Sudah lima jam lebih kami mendaki, malam semakin larut memasuki waktu dini hari. Tenggorokan mulai kering tak tersirami seteguk air putih, hanya ludah yang kami telan buat membasahinya. Capek, --benar-benar capek, dalam hati selalu bertanya-tanya, kapan semua ini akan berakhir? Tak terasa sudah berapa lama kami berjalan, istirahat, berjalan dan berjalan terus, hingga ___sampailah kita ke safana yang bernama Padang Banteng (tapi sayang, safananya gosong karena kebakaran beberapa waktu lalu).

--Di Puncak
Jam 03.00 WIB dini hari, kami sampai di Padang Banteng. Inilah tempat peristirahatan yang kedua setelah Cemoro Kembar, aliran air jernih dan entah apa lagi yang bisa kuungkapkan. Rasanya seolah tak percaya aku berada di sini, menaklukkan berbagai macam medan yang parah dan sangat membunuh. Hari itu, kita sudah memasuki Hari Raya Iedul Adha, aku termenung, diam, menggil mengusir lelah menahan kesenangan. Beragam keperluan langsung kami kerjakan saat itu, mulai memasak nasi dan air, terus mendirikan tenda dan membuat api unggun kecil-kecilan sebagai antisipasi hewan liar dan juga sebagai penghangat manual.
Meski lelah, wajah kusut, dan tubuh menggigil tidak karuan. Tapi tetap saja mata tidak mau terlelap menyiakan keindahan hidup yang pertama aku alami tersebut. Tidak dapat disangka, keinginan sudah terbentuk menghapus keraguan yang sempat melandaku dan teman-teman seperjalananku. Alhamdulillah, ucap sukur terlontar dari lidahku.
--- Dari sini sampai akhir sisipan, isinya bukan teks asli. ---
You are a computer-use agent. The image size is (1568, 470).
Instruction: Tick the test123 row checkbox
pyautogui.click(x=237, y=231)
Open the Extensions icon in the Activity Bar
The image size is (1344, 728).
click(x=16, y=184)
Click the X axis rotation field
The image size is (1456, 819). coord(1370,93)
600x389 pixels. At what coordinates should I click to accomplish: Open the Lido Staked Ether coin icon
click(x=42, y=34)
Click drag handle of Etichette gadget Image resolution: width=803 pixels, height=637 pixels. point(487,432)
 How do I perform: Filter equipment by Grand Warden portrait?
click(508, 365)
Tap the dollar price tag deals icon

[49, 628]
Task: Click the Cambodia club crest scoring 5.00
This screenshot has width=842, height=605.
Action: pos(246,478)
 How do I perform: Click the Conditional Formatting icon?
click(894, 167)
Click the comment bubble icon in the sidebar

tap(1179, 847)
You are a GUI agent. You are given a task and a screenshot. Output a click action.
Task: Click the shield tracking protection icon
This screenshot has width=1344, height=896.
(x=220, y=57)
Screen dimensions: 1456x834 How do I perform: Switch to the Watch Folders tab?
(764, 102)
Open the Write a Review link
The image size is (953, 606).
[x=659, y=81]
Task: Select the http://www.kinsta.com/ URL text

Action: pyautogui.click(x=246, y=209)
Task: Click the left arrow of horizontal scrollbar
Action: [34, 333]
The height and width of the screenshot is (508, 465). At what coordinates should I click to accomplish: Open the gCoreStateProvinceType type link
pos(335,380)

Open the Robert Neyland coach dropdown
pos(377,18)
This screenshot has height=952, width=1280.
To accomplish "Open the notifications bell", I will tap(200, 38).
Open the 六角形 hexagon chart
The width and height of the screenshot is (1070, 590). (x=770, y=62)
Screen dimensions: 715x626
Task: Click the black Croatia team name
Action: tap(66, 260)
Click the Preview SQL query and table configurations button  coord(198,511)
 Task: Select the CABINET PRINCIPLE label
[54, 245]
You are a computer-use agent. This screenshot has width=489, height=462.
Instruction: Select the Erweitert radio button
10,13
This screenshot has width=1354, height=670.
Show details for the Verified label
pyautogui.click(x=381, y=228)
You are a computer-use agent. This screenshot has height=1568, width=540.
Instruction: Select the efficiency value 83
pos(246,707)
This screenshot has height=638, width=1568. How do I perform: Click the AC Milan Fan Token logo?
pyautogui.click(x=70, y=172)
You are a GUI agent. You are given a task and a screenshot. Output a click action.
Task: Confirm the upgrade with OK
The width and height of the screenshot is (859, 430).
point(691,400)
Betapa ini semua ibarat mimpi, tanpa kusadari aku saat ini berada di atas gunung yang ketinggiannya sudah mencapai 2200 an meter.
Pagi datang, cahaya mentari terasa menyinari safana ini, kembali lagi ucapan syukur dan takbir terucap lewat lidah. Pelan, tapi penuh penghayatan. Berbeda dari hari raya sebelumnya yang seolah tampak biasa-biasa saja tanpa memberi kesan menarik tersendiri. Jam menunjukkan 05.30 WIB, shalat Iedul Adha kulakukan walau tidak berjamaah,-----















Kulantunkan takbir…
Dalam suka cita yang membaharu
Di bawah langit-Mu aku bersimpuh
Memanjatkan asa yang terpendam

__
Jalan-jalan terjal kulalui
Menyisakan langkah-langkah rapuh
Dalam lelah pendakian
Nun jauh di sana…
Secercah sinar harapan mengobati dahaga kering tenggorokan
Basahnya peluh yang terurai
Terganti bahagia menghilangkan kesal
Para pendaki yang mencari kesenangan
(Malachi)

Kabut pagi datang, tebal berwarna putih menyisir safana yang terbentang. Suara gemuruh di langit mengirim rintik hujan yang mulai turun membasahi tanah lapang. Kami bergegas, menuju puncak, puncak yang di tuju untuk mengabadikan kenangan, yaitu puncak Cemoro Kandang. Dan di sanalah perjuangan berakhir, menjawab semua keinginan yang selama ini kuidamkan.